Initial introduction of SegWit was proposed to activate at 95% hashrate support. This was based on the presumption that once SegWit activated, new entrants or players would need to support existing rules. The consequence is a presumption that all transactions will be safe forever. This presumption is incorrect. Mining pools and miners change periodically, just as industry players change in any other business field
In the current bitcoin protocol, the economically fair nature of the system increases security over time. But under SegWit, governments and other state players with increased incentives to attack bitcoin will benefit. The creation of a cartel secretly formed through a hostile government poses a serious risk.to attack and seriously damage bitcoin. Such a cartel would not require an immediate 51% control through the centralised party.
Rather, the cartel head could engage in a strategy where it boosts the weakest players. This strategy would involve finding mining pools that had been formally profitable but, due to a downturn or technological advancements or even changes in energy pricing, are finding it difficult to compete in the existing market. Joining the cartel would give these players a methodology to profitably leave the network. A final attack that is profitable in the short-term could fund the miner’s decision knowing that ongoing competition would be difficult.
The new player running the cartel would then gain access to the existing market share and be able to buy access to the system at a depreciated price before returning to a system that does not implement SegWit. With the flaws in SegWit then removed, the new entrant could gain a competitive advantage, low cost access to the market, and at the same time, subversive control.

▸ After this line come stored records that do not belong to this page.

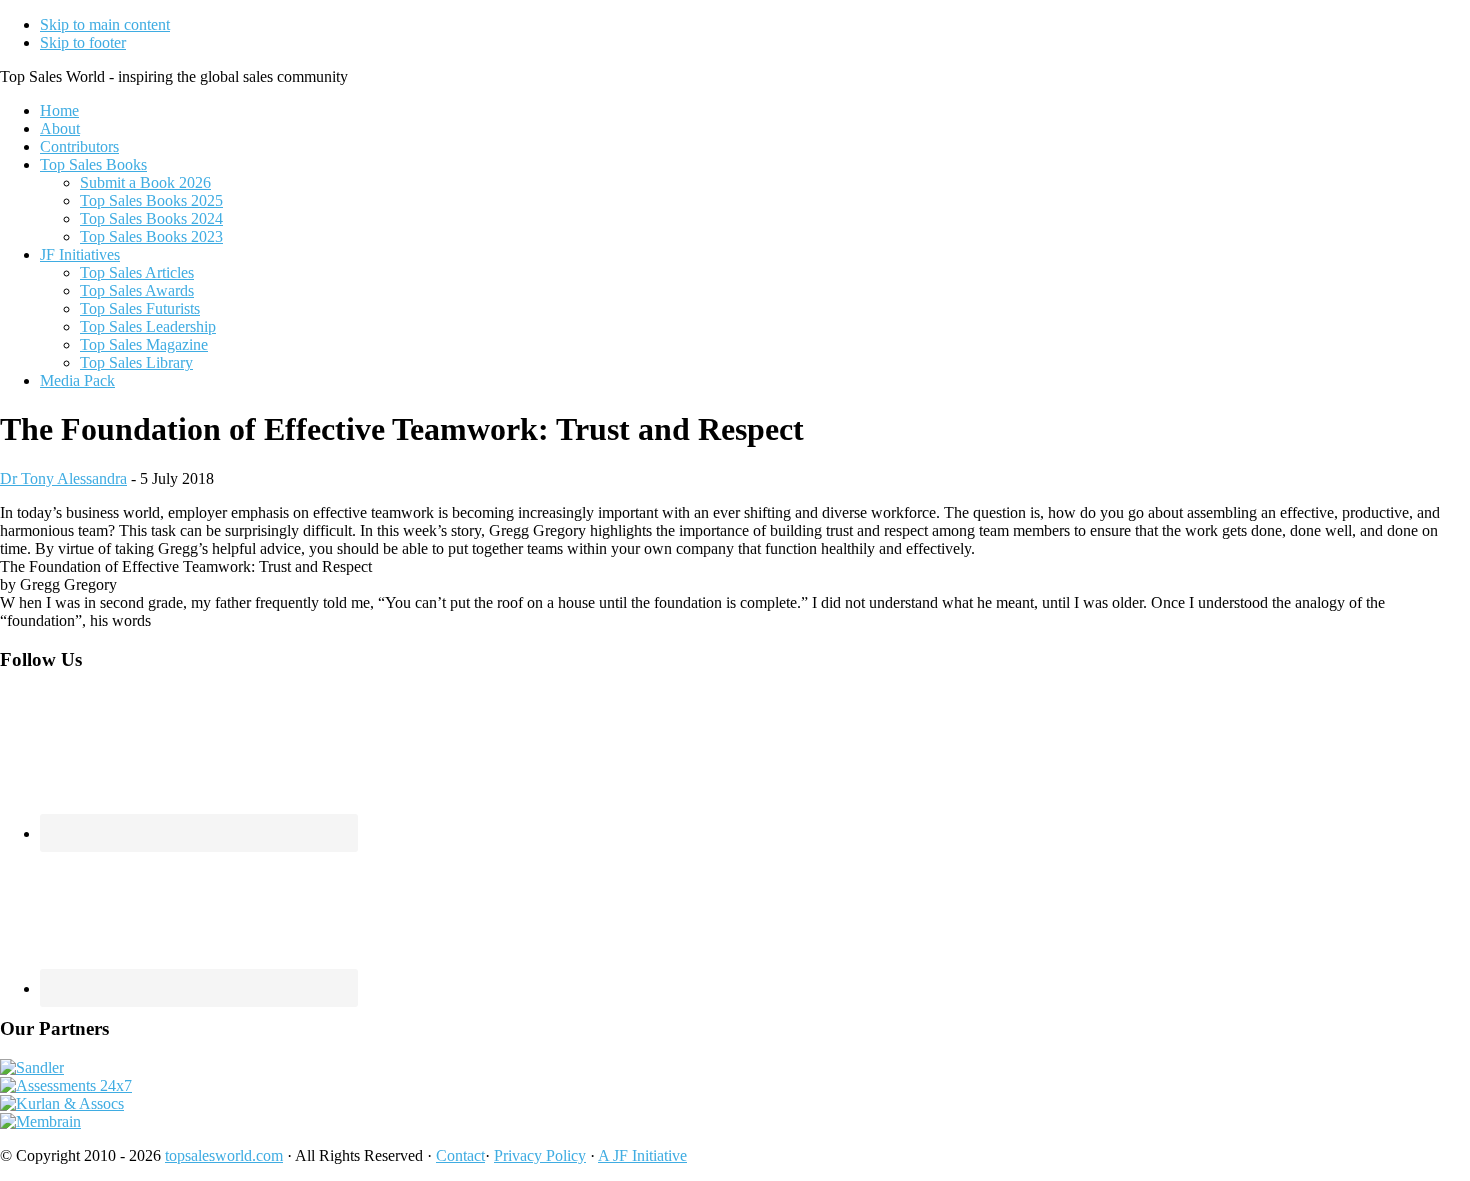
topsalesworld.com (224, 1155)
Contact (460, 1155)
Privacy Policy (540, 1155)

These scenarios of cartel attacks against the bitcoin network may seem alarmist, but they are very real possibilities lurking behind the SegWit door. Does the bitcoin community really want to open the door to this serious risk of SegWit?
Dr. Craig Wright is Chief Scientist at nChain, the global leader in research and development of innovations in blockchain technology. nChain opposes SegWit and instead supports removing the Bitcoin blockchain’s artificial block size limit (temporarily set at 1MB) to fuel increased scalability. nChain also supports on-chain scaling as the only viable method for the Bitcoin protocol to scale globally and remain decentralised. nChain also advocates for the formation of a neutral standards organisation to coordinate and manage the Bitcoin protocol and technical standards.
Note: Tokens on the Bitcoin Core (SegWit) chain are referenced as BTC coins; tokens on the Bitcoin Cash ABC chain are referenced as BCH, BCH-ABC or BAB coins.